** DATASET ENTRIES follows **
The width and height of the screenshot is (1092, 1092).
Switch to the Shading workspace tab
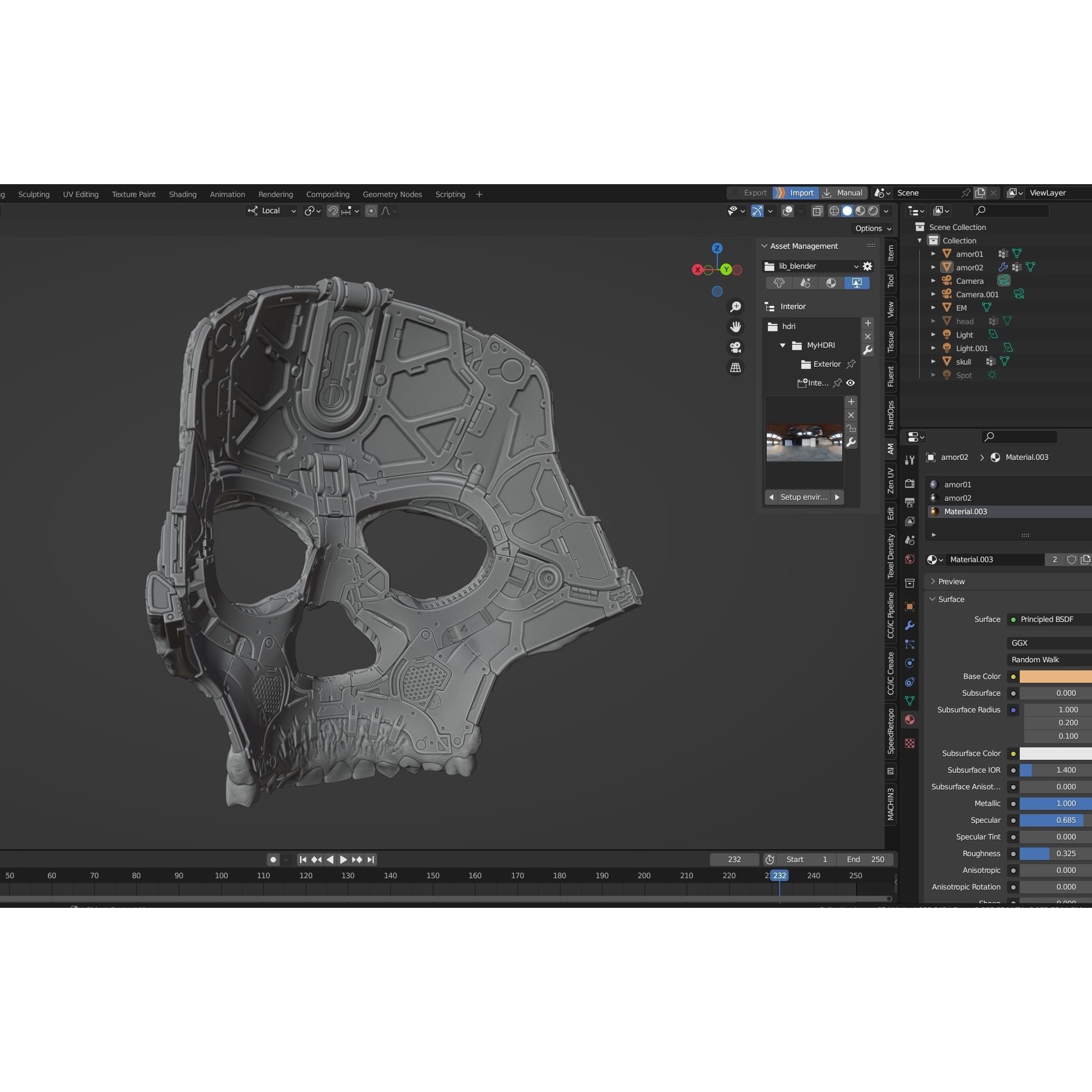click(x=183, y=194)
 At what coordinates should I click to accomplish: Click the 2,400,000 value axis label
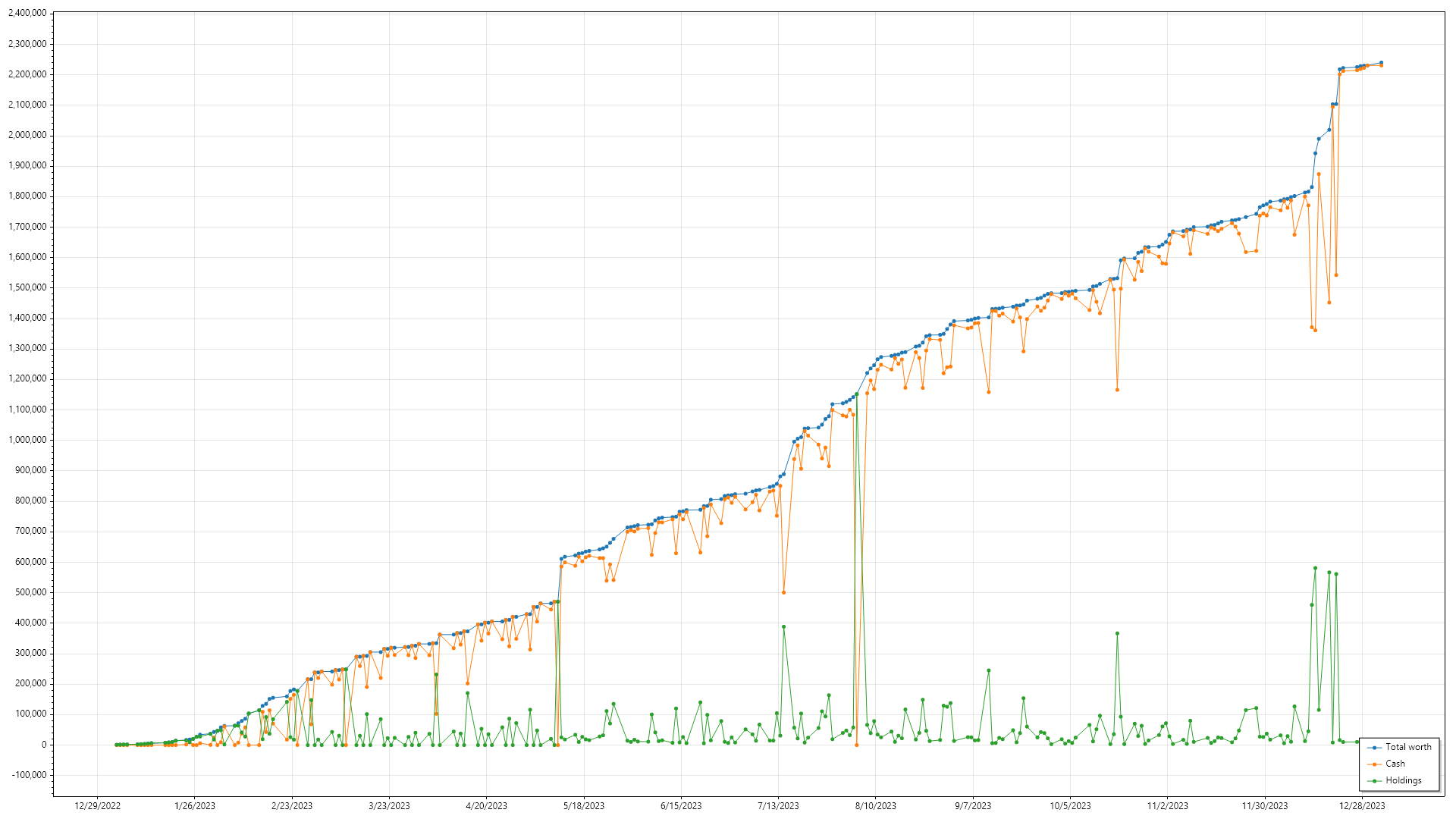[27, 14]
** End of DATASET ENTRIES **
Please reproduce every record exactly, leaving the pictures out.

### TASK RESULT:
The width and height of the screenshot is (1092, 1092).
Switch to the Shading workspace tab
click(x=183, y=194)
 At what coordinates should I click to accomplish: Click the 2,400,000 value axis label
[27, 14]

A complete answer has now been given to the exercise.